As a brand protection services provider, however, the aforementioned redaction does constitute a hindrance we would prefer not exist.
In the last few months, a constant stream of articles from intellectual property protection groups have been published to warn the public and lawmakers of the dire consequences of what they call the “WHOIS shutdown”. Could you tell us more about it?
To understand the current state of affairs, allow me to give you a brief history of ICANN and data privacy. For many years, data privacy specialists have formally and informally told ICANN that certain policies were infringing on European data protection laws.
The former Article 29 Working Party, now rechristened European Data Protection Board, sent several letters to each successive ICANN CEO.
Unfortunately, none took those warnings seriously and necessary reforms were never initiated.
Goran Marby, the current CEO of the organization, had to pressure the ICANN board of directors to approve a temporary policy allowing registries and registrars to take the actions they deemed necessary to abide by GDPR.
However, this policy’s text is so vague that each registry and registrar has implemented a different set of rules. Certain registries, for example, are redacting every Whois record in their database without regard to the location of the registrant or even the fact that they are a legal person and, thus, outside of the Regulation scope.
Others, like EBRAND, have taken a more pragmatic approach, only redacting details of natural persons while displaying an anonymized email contact address for those registrants. Others have opted to make an online contact form available on their websites. And some have even attempted to create an access model with a pseudo accreditation system.
In a few months, it has assuredly become difficult to access the contact details of domain name registrants.
Isn’t it ICANN’s role to define industry standards and enforce them?
During its latest meeting in Panama City, which I attended, ICANN announced that an expedited policy development process was being initiated, so that a lasting global solution could be created. ICANN’s goal is to have this new policy finalised and put into force by the end of April 2019.
Although this may seem very slow to the general public, it is light speed for ICANN. As a reminder, it took ICANN 10 years to launch the new extensions program.
This new policy should introduce a tiered access system to the Whois databases. For example, law enforcement agencies should have a certain type of access, IP owners another one, registrars another, security researchers another…
As previously mentioned, certain registrars have tried to pre-empt ICANN by devising their own tiered access, but their models are not based on a common standard and are operated by the registrars themselves. Although every registrar is presumably a competent technical services provider, they are certainly not qualified to judge the legitimacy of requests for access to customers’ personal data. In my opinion, this initiative is rather dangerous and ill-adapted but the eagerness to find a solution easily explains its conception.
Does this mean that the DNS has really become a lawless place?

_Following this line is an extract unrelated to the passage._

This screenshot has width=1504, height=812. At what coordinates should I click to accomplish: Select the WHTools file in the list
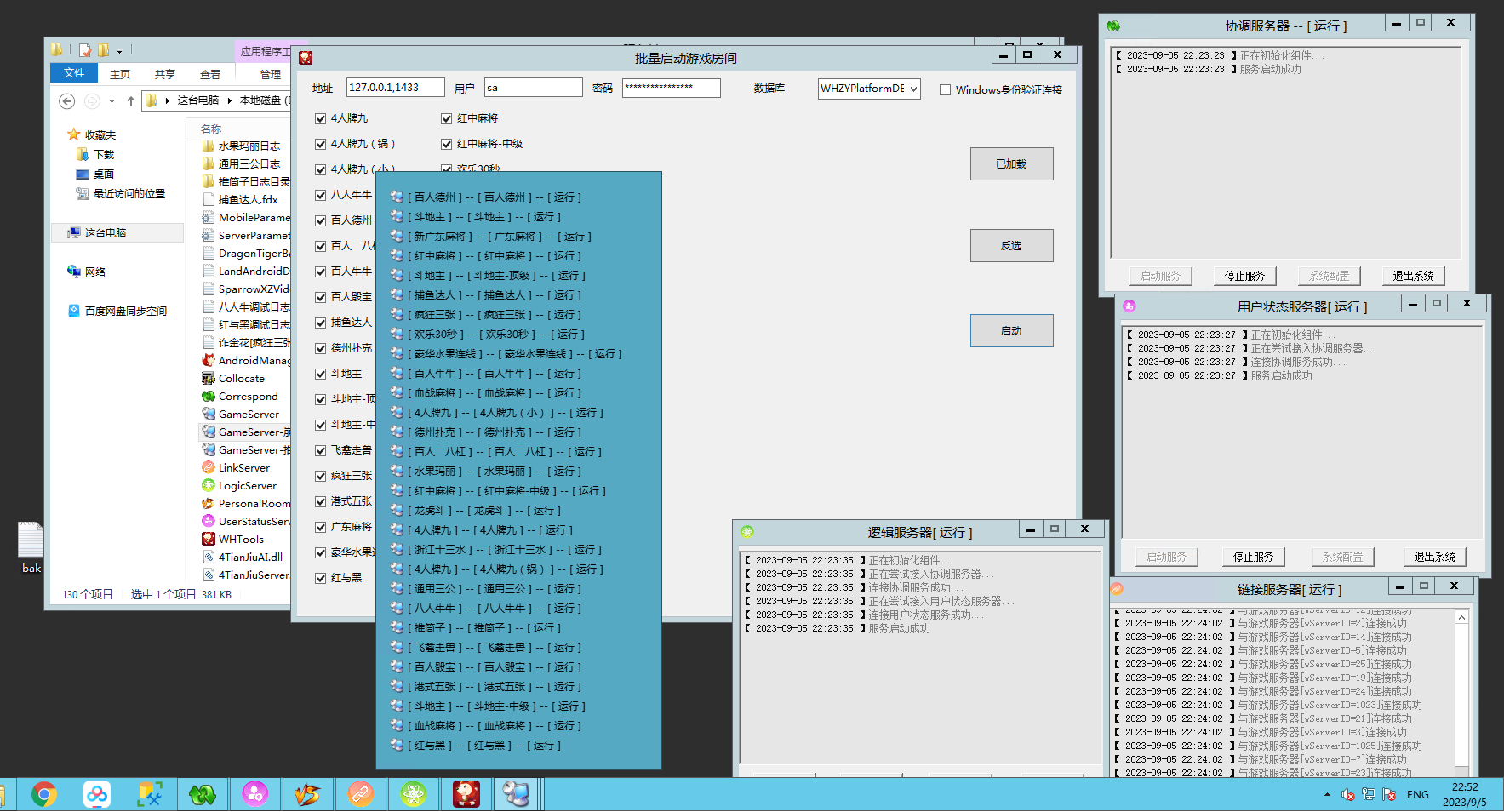[x=241, y=540]
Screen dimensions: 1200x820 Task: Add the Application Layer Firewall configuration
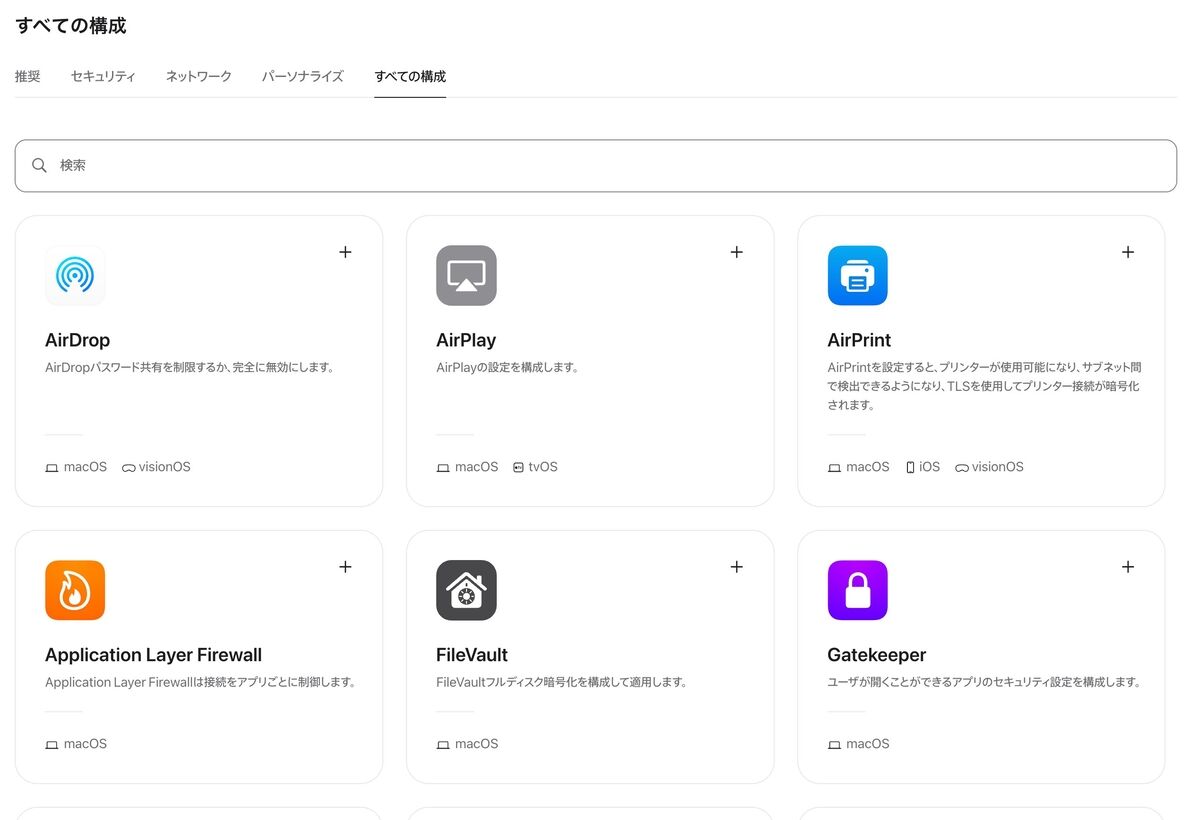345,567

Not quite. On top of their local laws, every ICANN accredited registrar is bound by the same accreditation agreement to ICANN. This agreement requires registrars to maintain a so-called abuse contact point. They must investigate reports of illegal activity involving domain names under their management.

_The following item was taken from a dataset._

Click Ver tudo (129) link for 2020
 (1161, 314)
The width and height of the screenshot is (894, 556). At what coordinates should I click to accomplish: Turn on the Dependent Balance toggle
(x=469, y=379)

As evidenced by our enforcement team results, it is still possible to obtain the suspension of domain names used in an illegal fashion. However, it’s very difficult to know the identity of the person behind the abuse.
So there is no way to identify infringing parties anymore?
Here, too, the crux of the issue is the lack of standard process and policy. Each WHOIS database maintainer (registry or registrar) is acting in accordance with its own interpretation of GDPR.
Some are adamant that only a court decision allows them to disclose personal data. Others solely require a substantiated complaint meeting the DMCA requirements. And some are clueless and, regrettably, remain mute.
When the infringement is constituted by the domain name itself, the initiation of a UDRP or URS may be considered as it will compel the registrar to disclose the registrant details. However, this route is quite expensive for mere disclosure.
But this does not mean that brand owners are left to their own devices. EBRAND has developed a set of innovative technological tools over the years which are still fully functional despite the current situation.